O perfil oficial de Nicolás Maduro no Telegram e no X publicou fotos do ex-presidente venezuelano dentro da prisão nos Estados Unidos. As imagens, datadas de 25 de junho de 2026, foram acompanhadas de uma mensagem na qual Maduro afirma estar “firme”.
Intitulada “Um Pequeno Presente de Amor e Esperança”, a mensagem foi direcionada aos netos e aos apoiadores do ex-presidente. Maduro também mencionou a esposa, Cilia Flores, e afirmou que os dois permanecem confiantes.
“Cília e eu os abraçamos para sempre, nossas almas voltadas para vocês e nossa fé em Deus inabalável”, escreveu.
Maduro está preso em Nova York
Maduro está detido em Nova York e responde a acusações de narcoterrorismo, conspiração para importar cocaína e posse de armas de guerra. Segundo as informações divulgadas, ele foi capturado em Caracas, em 3 de janeiro, durante uma operação militar dos Estados Unidos.

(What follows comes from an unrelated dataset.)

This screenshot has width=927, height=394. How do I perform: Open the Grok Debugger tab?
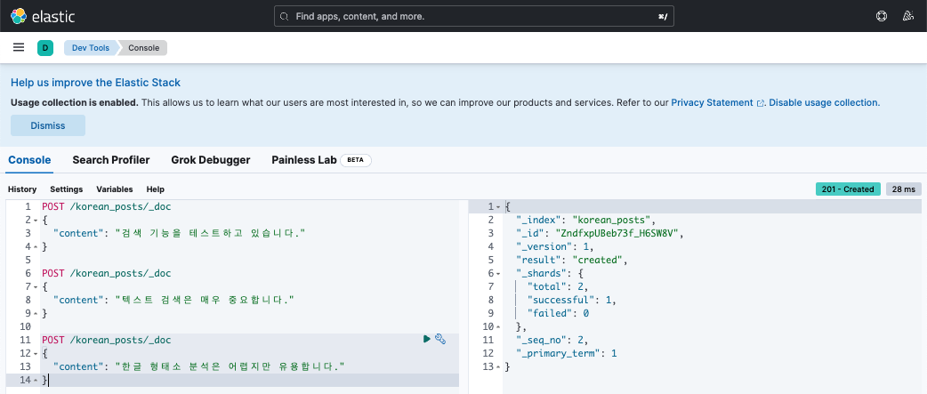pyautogui.click(x=210, y=160)
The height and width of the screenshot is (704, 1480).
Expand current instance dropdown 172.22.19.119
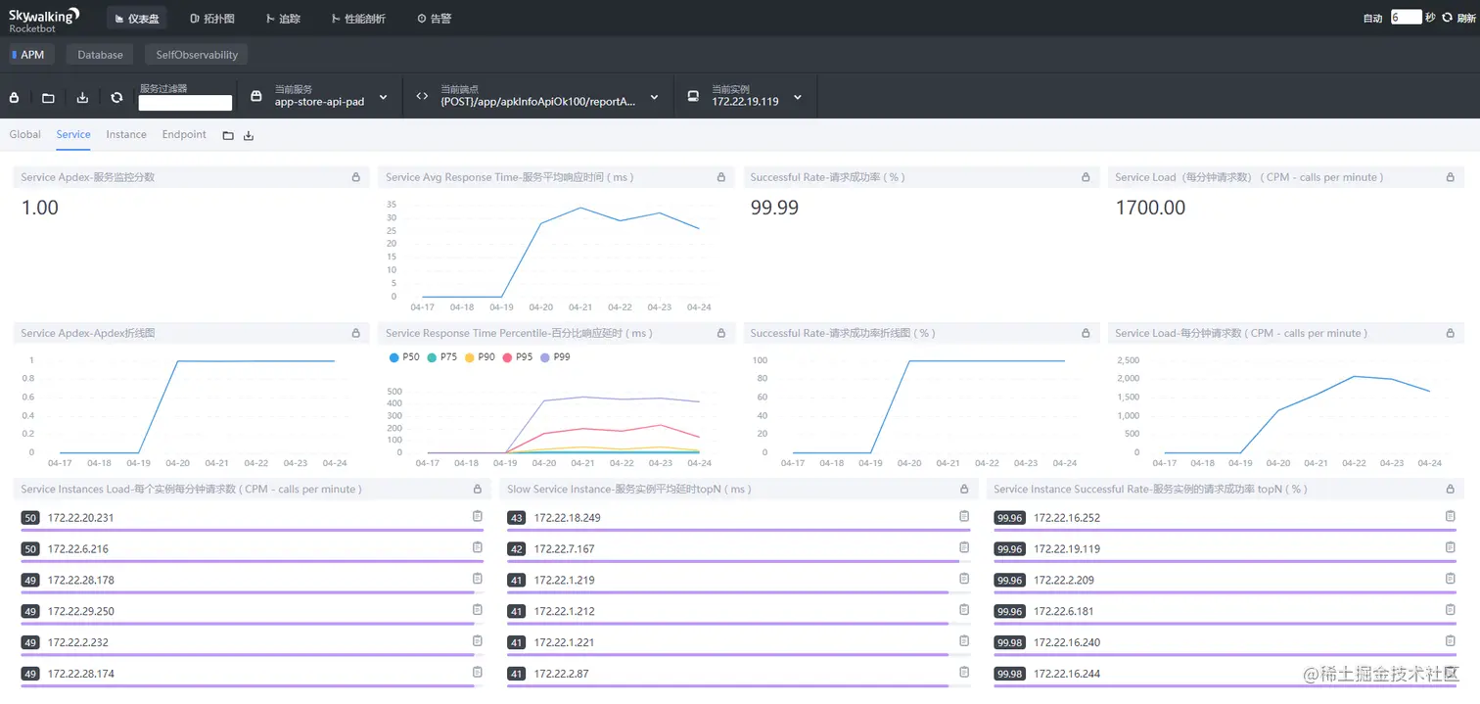pyautogui.click(x=798, y=97)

Mesmo após a prisão, o ex-presidente ainda mantém apoio entre setores ligados ao chavismo. Neste sábado, manifestantes se reuniram em Caracas para pedir sua libertação e protestar contra a presença dos Estados Unidos no país.
Governo venezuelano muda postura
A divulgação das imagens ocorre em meio a uma mudança na relação do governo venezuelano com Maduro.
Segundo o Financial Times, o governo de Delcy Rodríguez não incluiu a libertação de Maduro entre os principais pontos discutidos durante cinco rodadas de negociações com a oposição realizadas neste mês.
Após a captura, Delcy havia exigido a libertação de Maduro e Cilia Flores. Desde então, porém, promoveu mudanças na cúpula militar e passou a estreitar relações com Washington.
As negociações envolveram principalmente a recuperação da Venezuela após os terremotos de junho, a repatriação de cerca de US$ 4 bilhões em ouro mantidos no Banco da Inglaterra e uma reforma do sistema judiciário.
Delcy amplia acordo com os EUA
Desde a prisão de Maduro, o governo interino de Delcy Rodríguez restabeleceu relações com os Estados Unidos e abriu espaço para novos investimentos estrangeiros no setor petrolífero.
Na sexta-feira, Delcy confirmou um acordo de petróleo com Washington e agradeceu ao presidente Donald Trump e ao secretário de Estado Marco Rubio.
O plano prevê investimentos superiores a US$ 100 bilhões em 17 campos estratégicos, com potencial estimado de 65 bilhões de barris.